Source extract —
## BEGIN

What’s the difference, as well, between works-based salvation and walking in obedience to Jesus Christ? One is self-driven and controlled, while the other is self-sacrificed in surrender and submission to our Lord Jesus. In other words, although it is true that we can do nothing to earn or to deserve our own salvation, and that we are not saved by works, but by God’s grace, through faith in Christ, our salvation is not absent of works. We must yield to our Lord, in surrender to his will, and we must submit to death to sin and living to righteousness, for which he died. We must obey the gospel which teaches death to sin and living to righteousness. All this, though, is done not in our own strength and power, but in the strength and power of God’s Spirit now living within us, as we cooperate with his work of grace in our lives. This is not about striving, in other words, but it is about resting in our Lord in submission and in surrender to his will. And, it is about following him in obedience to that will for our lives.

## END

Set task — Write the next part of the passage on salvation and obedience, picking up after its last sentence.

Provided material —
## BEGIN

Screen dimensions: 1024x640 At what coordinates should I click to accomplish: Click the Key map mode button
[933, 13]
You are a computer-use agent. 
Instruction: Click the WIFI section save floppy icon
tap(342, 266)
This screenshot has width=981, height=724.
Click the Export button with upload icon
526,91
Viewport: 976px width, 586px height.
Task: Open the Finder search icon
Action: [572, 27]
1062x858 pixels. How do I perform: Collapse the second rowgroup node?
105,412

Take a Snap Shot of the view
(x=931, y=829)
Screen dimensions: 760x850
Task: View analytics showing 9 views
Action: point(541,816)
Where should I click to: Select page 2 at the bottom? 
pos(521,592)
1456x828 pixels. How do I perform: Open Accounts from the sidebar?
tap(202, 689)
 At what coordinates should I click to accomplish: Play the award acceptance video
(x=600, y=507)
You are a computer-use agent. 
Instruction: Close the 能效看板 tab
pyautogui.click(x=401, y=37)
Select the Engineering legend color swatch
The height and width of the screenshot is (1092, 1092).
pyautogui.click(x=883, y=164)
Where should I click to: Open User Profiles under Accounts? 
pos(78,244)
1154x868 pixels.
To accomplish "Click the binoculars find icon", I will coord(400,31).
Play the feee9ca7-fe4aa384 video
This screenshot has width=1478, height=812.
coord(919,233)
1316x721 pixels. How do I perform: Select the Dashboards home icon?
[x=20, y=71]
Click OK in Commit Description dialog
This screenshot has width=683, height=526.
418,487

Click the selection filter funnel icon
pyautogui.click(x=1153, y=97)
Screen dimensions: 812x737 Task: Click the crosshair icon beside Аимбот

## END

Task output —
Jesus, I am Resting, Resting / Jean Sophia Pigott

Jesus, I am resting, resting,
In the joy of what Thou art;
I am finding out the greatness
Of Thy loving heart.
Thou hast bid me gaze upon Thee,
And Thy beauty fills my soul,
For by Thy transforming power,
Thou hast made me whole.

Simply trusting Thee, Lord Jesus,
I behold Thee as Thou art,
And Thy love, so pure, so changeless,
Satisfies my heart;
Satisfies its deepest longings,
Meets, supplies its every need,
Compasseth me round with blessings:
Thine is love indeed!

Ever lift Thy face upon me
As I work and wait for Thee;
Resting ‘neath Thy smile, Lord Jesus,
Earth’s dark shadows flee.
Brightness of my Father’s glory,
Sunshine of my Father’s face,
Keep me ever trusting, resting,
Fill me with Thy grace.

Jesus, I am resting, resting,
In the joy of what Thou art;
I am finding out the greatness
Of Thy loving heart.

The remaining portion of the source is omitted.